───── Dataset ─────
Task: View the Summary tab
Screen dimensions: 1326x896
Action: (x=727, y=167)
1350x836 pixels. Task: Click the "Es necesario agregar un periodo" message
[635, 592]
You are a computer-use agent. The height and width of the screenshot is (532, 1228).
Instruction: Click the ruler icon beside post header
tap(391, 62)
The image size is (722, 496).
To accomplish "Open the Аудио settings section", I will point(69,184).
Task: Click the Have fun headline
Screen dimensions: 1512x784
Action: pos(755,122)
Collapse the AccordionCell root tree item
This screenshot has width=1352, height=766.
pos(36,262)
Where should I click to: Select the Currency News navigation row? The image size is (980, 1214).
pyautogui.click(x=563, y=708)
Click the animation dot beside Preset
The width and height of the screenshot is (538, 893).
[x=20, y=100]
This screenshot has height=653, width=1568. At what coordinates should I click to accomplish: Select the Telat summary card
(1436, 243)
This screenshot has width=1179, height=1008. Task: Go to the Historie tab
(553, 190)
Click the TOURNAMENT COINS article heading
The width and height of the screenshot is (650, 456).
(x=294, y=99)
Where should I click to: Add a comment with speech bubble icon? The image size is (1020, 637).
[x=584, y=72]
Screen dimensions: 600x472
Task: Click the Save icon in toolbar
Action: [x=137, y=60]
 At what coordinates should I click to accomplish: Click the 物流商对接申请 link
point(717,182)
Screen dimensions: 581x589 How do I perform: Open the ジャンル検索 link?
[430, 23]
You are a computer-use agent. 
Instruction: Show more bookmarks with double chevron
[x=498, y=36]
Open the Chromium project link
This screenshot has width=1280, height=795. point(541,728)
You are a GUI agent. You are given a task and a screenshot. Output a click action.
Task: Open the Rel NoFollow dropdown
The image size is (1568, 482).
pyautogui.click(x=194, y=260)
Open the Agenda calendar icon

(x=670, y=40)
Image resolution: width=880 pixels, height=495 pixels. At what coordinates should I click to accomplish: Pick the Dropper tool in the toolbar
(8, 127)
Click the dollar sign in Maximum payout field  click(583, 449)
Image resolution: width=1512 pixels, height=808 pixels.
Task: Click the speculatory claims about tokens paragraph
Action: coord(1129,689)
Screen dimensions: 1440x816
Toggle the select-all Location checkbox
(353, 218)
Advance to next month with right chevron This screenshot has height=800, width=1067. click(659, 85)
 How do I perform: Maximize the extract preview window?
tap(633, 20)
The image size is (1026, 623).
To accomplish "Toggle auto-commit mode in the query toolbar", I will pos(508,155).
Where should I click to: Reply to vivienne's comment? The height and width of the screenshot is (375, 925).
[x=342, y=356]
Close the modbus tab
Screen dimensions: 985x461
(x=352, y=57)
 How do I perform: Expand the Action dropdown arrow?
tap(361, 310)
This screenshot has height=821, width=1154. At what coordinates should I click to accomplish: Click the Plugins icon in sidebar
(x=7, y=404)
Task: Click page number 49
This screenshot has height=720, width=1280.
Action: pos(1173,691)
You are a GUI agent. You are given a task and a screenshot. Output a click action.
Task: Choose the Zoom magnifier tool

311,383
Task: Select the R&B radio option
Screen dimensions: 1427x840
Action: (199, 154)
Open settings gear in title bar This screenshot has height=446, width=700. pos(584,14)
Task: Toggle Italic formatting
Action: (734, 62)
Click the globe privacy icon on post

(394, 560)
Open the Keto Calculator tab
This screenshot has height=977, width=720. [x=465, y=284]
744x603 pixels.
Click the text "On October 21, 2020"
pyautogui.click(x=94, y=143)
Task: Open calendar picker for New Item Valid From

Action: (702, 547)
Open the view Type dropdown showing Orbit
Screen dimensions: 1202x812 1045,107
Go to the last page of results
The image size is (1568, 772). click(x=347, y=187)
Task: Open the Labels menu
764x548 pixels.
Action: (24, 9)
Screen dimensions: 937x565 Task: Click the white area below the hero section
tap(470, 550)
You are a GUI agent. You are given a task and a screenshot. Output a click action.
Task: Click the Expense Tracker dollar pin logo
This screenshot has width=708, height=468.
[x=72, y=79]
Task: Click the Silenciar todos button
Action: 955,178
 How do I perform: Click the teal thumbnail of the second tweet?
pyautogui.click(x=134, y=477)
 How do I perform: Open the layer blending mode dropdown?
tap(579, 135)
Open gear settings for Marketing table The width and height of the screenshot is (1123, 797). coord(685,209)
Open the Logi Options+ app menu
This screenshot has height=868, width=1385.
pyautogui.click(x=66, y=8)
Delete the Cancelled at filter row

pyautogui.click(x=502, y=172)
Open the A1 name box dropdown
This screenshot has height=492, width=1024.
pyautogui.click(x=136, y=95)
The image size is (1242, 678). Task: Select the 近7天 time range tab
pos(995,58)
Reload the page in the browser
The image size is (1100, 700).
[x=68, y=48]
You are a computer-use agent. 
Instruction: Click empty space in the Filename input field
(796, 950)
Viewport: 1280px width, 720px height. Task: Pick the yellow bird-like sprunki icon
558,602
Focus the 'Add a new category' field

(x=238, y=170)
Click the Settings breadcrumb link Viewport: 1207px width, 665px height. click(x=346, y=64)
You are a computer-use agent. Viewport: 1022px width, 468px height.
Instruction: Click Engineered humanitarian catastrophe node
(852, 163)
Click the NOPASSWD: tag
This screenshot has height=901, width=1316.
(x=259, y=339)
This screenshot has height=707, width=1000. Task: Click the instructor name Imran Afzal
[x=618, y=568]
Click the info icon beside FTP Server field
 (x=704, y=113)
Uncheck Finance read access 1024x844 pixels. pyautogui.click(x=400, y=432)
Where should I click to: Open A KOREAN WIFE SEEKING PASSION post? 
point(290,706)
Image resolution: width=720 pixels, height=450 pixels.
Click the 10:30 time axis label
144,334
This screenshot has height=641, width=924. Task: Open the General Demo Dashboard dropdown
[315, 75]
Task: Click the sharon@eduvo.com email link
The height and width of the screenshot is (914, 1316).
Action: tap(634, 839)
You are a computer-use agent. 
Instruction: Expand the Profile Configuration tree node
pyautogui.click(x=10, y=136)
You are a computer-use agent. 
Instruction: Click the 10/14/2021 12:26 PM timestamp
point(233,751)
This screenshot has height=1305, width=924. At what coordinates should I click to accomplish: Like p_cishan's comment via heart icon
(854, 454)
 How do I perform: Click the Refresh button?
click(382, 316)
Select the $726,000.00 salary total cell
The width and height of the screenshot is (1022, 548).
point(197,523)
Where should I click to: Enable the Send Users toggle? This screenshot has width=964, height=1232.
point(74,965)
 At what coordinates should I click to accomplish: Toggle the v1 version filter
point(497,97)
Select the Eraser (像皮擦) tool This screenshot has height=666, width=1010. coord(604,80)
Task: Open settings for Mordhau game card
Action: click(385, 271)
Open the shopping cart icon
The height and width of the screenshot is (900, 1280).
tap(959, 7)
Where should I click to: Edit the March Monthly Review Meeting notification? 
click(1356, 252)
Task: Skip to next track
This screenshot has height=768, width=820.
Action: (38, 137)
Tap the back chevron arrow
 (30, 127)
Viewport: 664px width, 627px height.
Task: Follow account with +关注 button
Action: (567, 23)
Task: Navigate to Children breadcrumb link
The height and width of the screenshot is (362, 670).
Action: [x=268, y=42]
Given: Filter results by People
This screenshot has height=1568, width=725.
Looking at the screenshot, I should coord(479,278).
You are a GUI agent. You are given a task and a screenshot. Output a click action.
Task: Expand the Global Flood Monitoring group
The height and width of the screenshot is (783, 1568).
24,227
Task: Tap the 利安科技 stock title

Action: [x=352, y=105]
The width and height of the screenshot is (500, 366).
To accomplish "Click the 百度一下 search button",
─────
### How to complete this task
Please write the full listing out again, exactly.

### Finished task
Task: View the Summary tab
Screen dimensions: 1326x896
Action: (x=727, y=167)
1350x836 pixels. Task: Click the "Es necesario agregar un periodo" message
[635, 592]
You are a computer-use agent. The height and width of the screenshot is (532, 1228).
Instruction: Click the ruler icon beside post header
tap(391, 62)
The image size is (722, 496).
To accomplish "Open the Аудио settings section", I will point(69,184).
Task: Click the Have fun headline
Screen dimensions: 1512x784
Action: pos(755,122)
Collapse the AccordionCell root tree item
This screenshot has width=1352, height=766.
pos(36,262)
Where should I click to: Select the Currency News navigation row? The image size is (980, 1214).
pyautogui.click(x=563, y=708)
Click the animation dot beside Preset
The width and height of the screenshot is (538, 893).
[x=20, y=100]
This screenshot has height=653, width=1568. At what coordinates should I click to accomplish: Select the Telat summary card
(1436, 243)
This screenshot has width=1179, height=1008. Task: Go to the Historie tab
(553, 190)
Click the TOURNAMENT COINS article heading
The width and height of the screenshot is (650, 456).
(x=294, y=99)
Where should I click to: Add a comment with speech bubble icon? The image size is (1020, 637).
[x=584, y=72]
Screen dimensions: 600x472
Task: Click the Save icon in toolbar
Action: [x=137, y=60]
 At what coordinates should I click to accomplish: Click the 物流商对接申请 link
point(717,182)
Screen dimensions: 581x589 How do I perform: Open the ジャンル検索 link?
[430, 23]
You are a computer-use agent. 
Instruction: Show more bookmarks with double chevron
[x=498, y=36]
Open the Chromium project link
This screenshot has width=1280, height=795. point(541,728)
You are a GUI agent. You are given a task and a screenshot. Output a click action.
Task: Open the Rel NoFollow dropdown
The image size is (1568, 482).
pyautogui.click(x=194, y=260)
Open the Agenda calendar icon

(x=670, y=40)
Image resolution: width=880 pixels, height=495 pixels. At what coordinates should I click to accomplish: Pick the Dropper tool in the toolbar
(8, 127)
Click the dollar sign in Maximum payout field  click(583, 449)
Image resolution: width=1512 pixels, height=808 pixels.
Task: Click the speculatory claims about tokens paragraph
Action: coord(1129,689)
Screen dimensions: 1440x816
Toggle the select-all Location checkbox
(353, 218)
Advance to next month with right chevron This screenshot has height=800, width=1067. click(659, 85)
 How do I perform: Maximize the extract preview window?
tap(633, 20)
The image size is (1026, 623).
To accomplish "Toggle auto-commit mode in the query toolbar", I will pos(508,155).
Where should I click to: Reply to vivienne's comment? The height and width of the screenshot is (375, 925).
[x=342, y=356]
Close the modbus tab
Screen dimensions: 985x461
(x=352, y=57)
 How do I perform: Expand the Action dropdown arrow?
tap(361, 310)
This screenshot has height=821, width=1154. At what coordinates should I click to accomplish: Click the Plugins icon in sidebar
(x=7, y=404)
Task: Click page number 49
This screenshot has height=720, width=1280.
Action: pos(1173,691)
You are a GUI agent. You are given a task and a screenshot. Output a click action.
Task: Choose the Zoom magnifier tool

311,383
Task: Select the R&B radio option
Screen dimensions: 1427x840
Action: (199, 154)
Open settings gear in title bar This screenshot has height=446, width=700. pos(584,14)
Task: Toggle Italic formatting
Action: (734, 62)
Click the globe privacy icon on post

(394, 560)
Open the Keto Calculator tab
This screenshot has height=977, width=720. [x=465, y=284]
744x603 pixels.
Click the text "On October 21, 2020"
pyautogui.click(x=94, y=143)
Task: Open calendar picker for New Item Valid From

Action: (702, 547)
Open the view Type dropdown showing Orbit
Screen dimensions: 1202x812 1045,107
Go to the last page of results
The image size is (1568, 772). click(x=347, y=187)
Task: Open the Labels menu
764x548 pixels.
Action: (24, 9)
Screen dimensions: 937x565 Task: Click the white area below the hero section
tap(470, 550)
You are a GUI agent. You are given a task and a screenshot. Output a click action.
Task: Click the Expense Tracker dollar pin logo
This screenshot has width=708, height=468.
[x=72, y=79]
Task: Click the Silenciar todos button
Action: 955,178
 How do I perform: Click the teal thumbnail of the second tweet?
pyautogui.click(x=134, y=477)
 How do I perform: Open the layer blending mode dropdown?
tap(579, 135)
Open gear settings for Marketing table The width and height of the screenshot is (1123, 797). coord(685,209)
Open the Logi Options+ app menu
This screenshot has height=868, width=1385.
pyautogui.click(x=66, y=8)
Delete the Cancelled at filter row

pyautogui.click(x=502, y=172)
Open the A1 name box dropdown
This screenshot has height=492, width=1024.
pyautogui.click(x=136, y=95)
The image size is (1242, 678). Task: Select the 近7天 time range tab
pos(995,58)
Reload the page in the browser
The image size is (1100, 700).
[x=68, y=48]
You are a computer-use agent. 
Instruction: Click empty space in the Filename input field
(796, 950)
Viewport: 1280px width, 720px height. Task: Pick the yellow bird-like sprunki icon
558,602
Focus the 'Add a new category' field

(x=238, y=170)
Click the Settings breadcrumb link Viewport: 1207px width, 665px height. click(x=346, y=64)
You are a computer-use agent. Viewport: 1022px width, 468px height.
Instruction: Click Engineered humanitarian catastrophe node
(852, 163)
Click the NOPASSWD: tag
This screenshot has height=901, width=1316.
(x=259, y=339)
This screenshot has height=707, width=1000. Task: Click the instructor name Imran Afzal
[x=618, y=568]
Click the info icon beside FTP Server field
 (x=704, y=113)
Uncheck Finance read access 1024x844 pixels. pyautogui.click(x=400, y=432)
Where should I click to: Open A KOREAN WIFE SEEKING PASSION post? 
point(290,706)
Image resolution: width=720 pixels, height=450 pixels.
Click the 10:30 time axis label
144,334
This screenshot has height=641, width=924. Task: Open the General Demo Dashboard dropdown
[315, 75]
Task: Click the sharon@eduvo.com email link
The height and width of the screenshot is (914, 1316).
Action: tap(634, 839)
You are a computer-use agent. 
Instruction: Expand the Profile Configuration tree node
pyautogui.click(x=10, y=136)
You are a computer-use agent. 
Instruction: Click the 10/14/2021 12:26 PM timestamp
point(233,751)
This screenshot has height=1305, width=924. At what coordinates should I click to accomplish: Like p_cishan's comment via heart icon
(854, 454)
 How do I perform: Click the Refresh button?
click(382, 316)
Select the $726,000.00 salary total cell
The width and height of the screenshot is (1022, 548).
point(197,523)
Where should I click to: Enable the Send Users toggle? This screenshot has width=964, height=1232.
point(74,965)
 At what coordinates should I click to accomplish: Toggle the v1 version filter
point(497,97)
Select the Eraser (像皮擦) tool This screenshot has height=666, width=1010. coord(604,80)
Task: Open settings for Mordhau game card
Action: click(385, 271)
Open the shopping cart icon
The height and width of the screenshot is (900, 1280).
tap(959, 7)
Where should I click to: Edit the March Monthly Review Meeting notification? 
click(1356, 252)
Task: Skip to next track
This screenshot has height=768, width=820.
Action: (38, 137)
Tap the back chevron arrow
 (30, 127)
Viewport: 664px width, 627px height.
Task: Follow account with +关注 button
Action: (567, 23)
Task: Navigate to Children breadcrumb link
The height and width of the screenshot is (362, 670).
Action: [x=268, y=42]
Given: Filter results by People
This screenshot has height=1568, width=725.
Looking at the screenshot, I should coord(479,278).
You are a GUI agent. You are given a task and a screenshot. Output a click action.
Task: Expand the Global Flood Monitoring group
The height and width of the screenshot is (783, 1568).
24,227
Task: Tap the 利安科技 stock title

Action: [x=352, y=105]
The width and height of the screenshot is (500, 366).
To accomplish "Click the 百度一下 search button",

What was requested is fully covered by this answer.